Ecrire sur l’eau (Platon)

Phèdre, ce dialogue de Platon « mal composé » ((cf. Derrida, La Pharmacie de Platon, p. 82-83)), parle (sic) d’écriture. Et aussi d’amour. Mais c’est juste un prétexte pour parler encore d’écriture. Pour que Socrate-Platon nous disent tout le mal qu’ils en pensent.

Σωκράτης : οὐκ ἄρα σπουδῇ αὐτὰ ἐν ὕδατι γράψει μέλανι σπείρων διὰ καλάμου μετὰ λόγων ἀδυνάτων μὲν αὑτοῖς λόγῳ βοηθεῖν, ἀδυνάτων δὲ ἱκανῶς τἀληθῆ διδάξαι.

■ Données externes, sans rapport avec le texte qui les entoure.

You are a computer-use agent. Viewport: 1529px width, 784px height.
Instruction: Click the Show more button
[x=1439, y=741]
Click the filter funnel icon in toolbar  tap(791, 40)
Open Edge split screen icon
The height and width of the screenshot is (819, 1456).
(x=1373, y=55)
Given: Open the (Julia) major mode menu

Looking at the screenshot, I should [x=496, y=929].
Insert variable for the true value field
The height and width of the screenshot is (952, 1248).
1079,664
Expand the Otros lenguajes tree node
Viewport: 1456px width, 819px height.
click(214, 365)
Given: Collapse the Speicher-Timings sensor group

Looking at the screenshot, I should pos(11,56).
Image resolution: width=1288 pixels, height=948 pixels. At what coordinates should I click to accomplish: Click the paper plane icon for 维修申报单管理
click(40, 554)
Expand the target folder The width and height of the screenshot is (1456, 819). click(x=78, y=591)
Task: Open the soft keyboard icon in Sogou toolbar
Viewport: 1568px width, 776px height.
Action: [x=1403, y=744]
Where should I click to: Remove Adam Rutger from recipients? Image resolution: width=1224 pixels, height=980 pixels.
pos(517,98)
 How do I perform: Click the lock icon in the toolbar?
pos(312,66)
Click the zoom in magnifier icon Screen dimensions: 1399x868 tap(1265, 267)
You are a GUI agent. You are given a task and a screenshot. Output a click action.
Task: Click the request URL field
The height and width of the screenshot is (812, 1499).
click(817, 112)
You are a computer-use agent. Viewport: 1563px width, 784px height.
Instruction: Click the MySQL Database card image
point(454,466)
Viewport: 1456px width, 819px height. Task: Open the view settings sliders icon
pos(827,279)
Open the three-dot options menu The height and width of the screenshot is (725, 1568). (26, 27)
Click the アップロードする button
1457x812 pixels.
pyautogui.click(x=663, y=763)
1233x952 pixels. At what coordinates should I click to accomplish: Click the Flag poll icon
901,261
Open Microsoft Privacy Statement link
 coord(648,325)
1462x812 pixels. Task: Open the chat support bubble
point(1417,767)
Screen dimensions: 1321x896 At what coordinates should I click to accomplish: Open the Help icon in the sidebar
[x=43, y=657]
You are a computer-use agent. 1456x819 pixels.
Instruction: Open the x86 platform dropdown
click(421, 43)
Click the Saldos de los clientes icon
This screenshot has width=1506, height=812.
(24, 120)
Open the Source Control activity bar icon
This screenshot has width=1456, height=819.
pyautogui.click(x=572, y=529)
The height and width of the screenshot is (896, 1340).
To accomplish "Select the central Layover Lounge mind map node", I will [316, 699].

Socrate : Il n’ira donc pas sérieusement écrire sur l’eau ces choses-là ; il ne sèmera pas, au moyen d’encre et avec un roseau, dans des discours incapables de se défendre eux-mêmes par la parole, comme d’enseigner convenablement la vérité.

Πλάτωνος Φαῖδρος, 276 c. Platon, Phèdre, traduction Paul Vicaire, Gallimard.

C’est aussi dans ce dialogue (275e) que Socrate raconte l’origine de l’écriture. Donnée aux hommes (égyptiens) par le dieu Thot (Theuth).